Zwischen Erkenntnistheorie und Sozialethik: Wilhelm Lütgert

Abschließend referierte Peter Müller (London) zum Thema: „…damit Gott alles in allem sei – Das Leben (und Werk) Wilhelm Lütgerts (1867–1938)“, wobei der Schwerpunkt auf der biographischen Darstellung lag. Am 9.4.1867 kam Wilhelm Lütgert in Heiligengrabe als drittältestes von elf Kindern zur Welt. Er studierte von 1886 bis 1888 und wieder von 1890 bis 1892 an der Theologischen Fakultät der Universität Greifswald, die damals unter Hermann Cremer in ihrer Blüte einer positiv, biblisch orientierten Theologie stand. Während der drei Studiensemester in Berlin (1888–1890) war Lütgert weder von Adolf von Harnack noch von anderen dem Liberalismus zugeneigten Professoren theologisch angetan.
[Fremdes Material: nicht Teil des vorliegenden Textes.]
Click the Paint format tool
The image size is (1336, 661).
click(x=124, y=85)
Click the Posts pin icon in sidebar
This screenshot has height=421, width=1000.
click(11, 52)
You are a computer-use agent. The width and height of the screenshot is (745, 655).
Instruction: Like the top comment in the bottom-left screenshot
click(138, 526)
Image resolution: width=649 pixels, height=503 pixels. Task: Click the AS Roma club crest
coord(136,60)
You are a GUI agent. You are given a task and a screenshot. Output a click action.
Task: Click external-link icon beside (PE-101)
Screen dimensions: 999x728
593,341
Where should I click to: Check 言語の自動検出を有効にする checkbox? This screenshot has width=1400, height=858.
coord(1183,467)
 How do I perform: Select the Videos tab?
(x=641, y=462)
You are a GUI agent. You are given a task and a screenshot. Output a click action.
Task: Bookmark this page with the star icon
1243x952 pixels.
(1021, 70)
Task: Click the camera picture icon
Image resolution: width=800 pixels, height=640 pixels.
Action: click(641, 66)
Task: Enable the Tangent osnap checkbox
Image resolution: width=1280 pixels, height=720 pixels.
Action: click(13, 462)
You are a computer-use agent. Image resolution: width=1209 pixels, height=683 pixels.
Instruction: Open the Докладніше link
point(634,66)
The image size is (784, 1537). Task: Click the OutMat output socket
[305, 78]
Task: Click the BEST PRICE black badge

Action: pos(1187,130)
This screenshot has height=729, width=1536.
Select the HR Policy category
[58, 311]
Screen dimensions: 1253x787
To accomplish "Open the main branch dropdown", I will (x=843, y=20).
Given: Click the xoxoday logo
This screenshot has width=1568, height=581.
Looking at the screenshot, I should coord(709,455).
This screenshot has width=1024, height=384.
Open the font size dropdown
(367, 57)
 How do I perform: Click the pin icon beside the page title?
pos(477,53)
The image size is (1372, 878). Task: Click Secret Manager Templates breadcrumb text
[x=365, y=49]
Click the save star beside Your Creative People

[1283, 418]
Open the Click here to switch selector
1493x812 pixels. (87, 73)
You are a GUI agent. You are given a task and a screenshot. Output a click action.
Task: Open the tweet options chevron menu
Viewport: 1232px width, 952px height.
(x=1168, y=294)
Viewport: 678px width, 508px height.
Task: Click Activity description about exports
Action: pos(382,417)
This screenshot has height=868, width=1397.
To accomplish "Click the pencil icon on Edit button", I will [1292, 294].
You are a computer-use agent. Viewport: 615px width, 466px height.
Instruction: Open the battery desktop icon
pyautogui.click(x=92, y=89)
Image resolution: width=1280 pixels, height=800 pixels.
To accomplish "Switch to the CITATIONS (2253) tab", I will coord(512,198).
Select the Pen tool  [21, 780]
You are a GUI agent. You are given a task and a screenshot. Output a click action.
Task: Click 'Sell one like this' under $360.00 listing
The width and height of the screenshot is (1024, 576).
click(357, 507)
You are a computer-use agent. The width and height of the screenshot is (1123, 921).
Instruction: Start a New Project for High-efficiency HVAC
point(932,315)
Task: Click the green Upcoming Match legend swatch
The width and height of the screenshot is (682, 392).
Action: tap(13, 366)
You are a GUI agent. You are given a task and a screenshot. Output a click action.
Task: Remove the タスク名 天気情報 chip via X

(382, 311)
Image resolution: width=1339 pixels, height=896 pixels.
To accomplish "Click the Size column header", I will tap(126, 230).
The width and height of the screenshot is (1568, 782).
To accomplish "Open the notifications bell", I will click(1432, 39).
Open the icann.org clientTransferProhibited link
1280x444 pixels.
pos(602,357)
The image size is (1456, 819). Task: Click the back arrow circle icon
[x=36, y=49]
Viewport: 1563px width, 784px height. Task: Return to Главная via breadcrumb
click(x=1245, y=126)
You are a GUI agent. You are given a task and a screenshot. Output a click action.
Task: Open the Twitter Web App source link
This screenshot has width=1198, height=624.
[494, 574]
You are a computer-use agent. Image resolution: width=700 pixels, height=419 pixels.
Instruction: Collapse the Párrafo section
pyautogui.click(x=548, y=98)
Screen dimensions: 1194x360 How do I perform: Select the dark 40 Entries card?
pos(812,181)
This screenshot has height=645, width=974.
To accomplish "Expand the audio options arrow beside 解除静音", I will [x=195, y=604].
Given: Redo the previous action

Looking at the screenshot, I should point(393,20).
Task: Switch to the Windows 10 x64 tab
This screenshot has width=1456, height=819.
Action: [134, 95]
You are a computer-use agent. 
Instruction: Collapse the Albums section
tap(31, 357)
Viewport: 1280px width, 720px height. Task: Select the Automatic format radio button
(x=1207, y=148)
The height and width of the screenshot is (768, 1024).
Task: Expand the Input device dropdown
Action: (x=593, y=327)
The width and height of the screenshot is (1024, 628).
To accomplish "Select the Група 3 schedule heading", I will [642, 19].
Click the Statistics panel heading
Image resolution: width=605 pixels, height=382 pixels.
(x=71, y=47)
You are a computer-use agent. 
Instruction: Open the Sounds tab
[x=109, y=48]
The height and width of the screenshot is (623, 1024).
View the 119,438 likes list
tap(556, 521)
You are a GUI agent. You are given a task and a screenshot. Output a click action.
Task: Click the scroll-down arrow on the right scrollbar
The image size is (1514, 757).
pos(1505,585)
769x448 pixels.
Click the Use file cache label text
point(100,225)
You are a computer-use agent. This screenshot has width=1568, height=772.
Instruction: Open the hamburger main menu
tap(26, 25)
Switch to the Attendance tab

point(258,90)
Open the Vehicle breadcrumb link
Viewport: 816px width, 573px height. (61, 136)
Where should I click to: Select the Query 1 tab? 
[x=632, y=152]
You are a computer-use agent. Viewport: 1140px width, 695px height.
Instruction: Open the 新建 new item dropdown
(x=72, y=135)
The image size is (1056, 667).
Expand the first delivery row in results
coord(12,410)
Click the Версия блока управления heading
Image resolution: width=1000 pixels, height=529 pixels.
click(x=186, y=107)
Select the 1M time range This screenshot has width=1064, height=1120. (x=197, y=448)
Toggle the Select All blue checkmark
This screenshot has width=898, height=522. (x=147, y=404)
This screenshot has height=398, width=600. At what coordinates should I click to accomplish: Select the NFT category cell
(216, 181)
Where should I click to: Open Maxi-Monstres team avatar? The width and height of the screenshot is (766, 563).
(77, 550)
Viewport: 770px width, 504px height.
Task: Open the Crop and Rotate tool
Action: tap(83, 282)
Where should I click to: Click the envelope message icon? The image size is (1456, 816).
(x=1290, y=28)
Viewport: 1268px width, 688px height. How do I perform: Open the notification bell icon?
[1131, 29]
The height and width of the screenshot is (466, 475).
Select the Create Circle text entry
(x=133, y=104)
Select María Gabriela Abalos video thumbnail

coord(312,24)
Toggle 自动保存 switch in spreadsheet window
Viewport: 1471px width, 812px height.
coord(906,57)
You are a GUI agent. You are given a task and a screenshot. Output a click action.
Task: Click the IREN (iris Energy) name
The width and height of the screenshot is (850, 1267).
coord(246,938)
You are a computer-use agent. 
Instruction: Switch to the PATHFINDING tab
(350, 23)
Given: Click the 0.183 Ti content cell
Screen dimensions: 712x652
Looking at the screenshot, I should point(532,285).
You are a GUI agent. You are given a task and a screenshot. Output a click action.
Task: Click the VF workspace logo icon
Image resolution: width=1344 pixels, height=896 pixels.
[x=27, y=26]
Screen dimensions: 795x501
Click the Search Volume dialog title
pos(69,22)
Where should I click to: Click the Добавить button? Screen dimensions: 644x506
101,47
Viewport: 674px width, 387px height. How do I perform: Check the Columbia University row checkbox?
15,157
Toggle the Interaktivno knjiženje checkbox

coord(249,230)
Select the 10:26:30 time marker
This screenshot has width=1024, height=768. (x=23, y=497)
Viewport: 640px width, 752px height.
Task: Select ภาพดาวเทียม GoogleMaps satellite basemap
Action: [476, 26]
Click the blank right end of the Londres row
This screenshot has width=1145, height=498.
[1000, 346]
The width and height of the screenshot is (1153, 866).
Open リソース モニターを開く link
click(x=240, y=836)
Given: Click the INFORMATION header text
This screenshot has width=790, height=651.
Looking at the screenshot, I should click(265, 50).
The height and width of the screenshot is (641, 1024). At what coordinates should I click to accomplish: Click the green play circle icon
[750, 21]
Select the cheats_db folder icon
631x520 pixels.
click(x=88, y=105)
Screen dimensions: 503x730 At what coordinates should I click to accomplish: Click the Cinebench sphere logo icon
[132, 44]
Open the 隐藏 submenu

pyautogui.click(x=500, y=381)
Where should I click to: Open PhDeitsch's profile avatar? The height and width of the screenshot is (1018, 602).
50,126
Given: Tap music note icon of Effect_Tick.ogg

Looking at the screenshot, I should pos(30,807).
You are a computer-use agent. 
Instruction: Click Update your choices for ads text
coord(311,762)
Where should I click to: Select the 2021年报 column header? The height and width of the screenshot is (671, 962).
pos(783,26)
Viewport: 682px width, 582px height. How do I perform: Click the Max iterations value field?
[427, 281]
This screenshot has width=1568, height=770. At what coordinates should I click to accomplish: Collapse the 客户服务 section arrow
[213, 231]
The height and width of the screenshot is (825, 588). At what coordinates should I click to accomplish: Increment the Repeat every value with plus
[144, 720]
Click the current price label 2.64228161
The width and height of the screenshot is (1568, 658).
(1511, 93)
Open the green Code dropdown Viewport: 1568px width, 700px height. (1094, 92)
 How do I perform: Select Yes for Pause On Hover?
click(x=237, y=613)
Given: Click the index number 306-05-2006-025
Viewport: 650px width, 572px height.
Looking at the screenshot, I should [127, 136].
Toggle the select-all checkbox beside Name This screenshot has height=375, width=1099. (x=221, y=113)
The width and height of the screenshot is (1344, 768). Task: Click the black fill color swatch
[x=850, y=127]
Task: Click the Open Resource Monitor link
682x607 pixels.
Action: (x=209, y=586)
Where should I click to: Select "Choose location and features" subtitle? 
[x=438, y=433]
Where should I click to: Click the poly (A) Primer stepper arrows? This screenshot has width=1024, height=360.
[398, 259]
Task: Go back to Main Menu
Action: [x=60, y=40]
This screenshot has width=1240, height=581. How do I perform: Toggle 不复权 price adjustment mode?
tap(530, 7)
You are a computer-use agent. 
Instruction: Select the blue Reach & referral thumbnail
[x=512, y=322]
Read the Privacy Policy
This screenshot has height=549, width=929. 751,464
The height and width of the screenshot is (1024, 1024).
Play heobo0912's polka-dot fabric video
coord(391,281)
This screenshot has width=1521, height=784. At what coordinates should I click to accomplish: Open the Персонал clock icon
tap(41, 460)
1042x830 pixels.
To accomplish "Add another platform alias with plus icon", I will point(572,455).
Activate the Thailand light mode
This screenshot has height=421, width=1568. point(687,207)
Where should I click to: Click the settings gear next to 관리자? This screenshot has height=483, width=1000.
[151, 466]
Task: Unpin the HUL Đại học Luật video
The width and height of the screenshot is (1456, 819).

Adolf Schlatter, der seit 1888 in Greifswald lehrte, beeinflusste Lütgerts theologische Entwicklung am meisten und blieb sein lebenslanger Weggefährte und Freund. Von 1892 bis 1901 war Lütgert Extraordinarius für Neues Testament in Greifswald. Danach wurde er als Nachfolger des verstorbenen Willibald Beyschlag als ausserordentlicher (ab Okt. 1902 als ordentlicher) Professor für Neues Testament nach Halle berufen. Zum Sommersemester 1913 wurde Lütgert als Ordinarius für Systematische Theologie gewählt und trat damit die Nachfolge des 1912 verstorbenen Martin Kählers an. 1929 wechselte Lütgert nach Berlin auf den Systematischen Lehrstuhl des 1927 emeritierten Reinhold Seebergs. Über seine Zwangsemeritierung am 28.3.1935 hinaus war Lütgert auch in die Auseinandersetzungen des Kirchenkampfes verwickelt. Obwohl er sich der Bekennenden Kirche anschloss, stand er bis zu seinem überraschenden od am 21.2.1938 in Distanz zum Dahlemer Flügel der Bekenntniskirche, damit zwischen den Fronten, weil er sich von keiner Seite theologisch instrumentalisieren lassen wollte. Lütgerts Forschungsarbeiten – auch seine Untersuchungen zum Deutschen Idealismus und seine exegetischen Werke – subsumieren sich unter die zwei Themen Erkenntnistheorie (Einordnung der Natur in die Gotteslehre) und Sozialethik (Wiedergewinnung des Liebesgebotes für die protestantische Ethik).

Das nächste Doktoranden- und Habilitandenkolloquium, zu dem alle Interessierten eingeladen sind, findet am 11. und 12. März 2005 in Tübingen statt.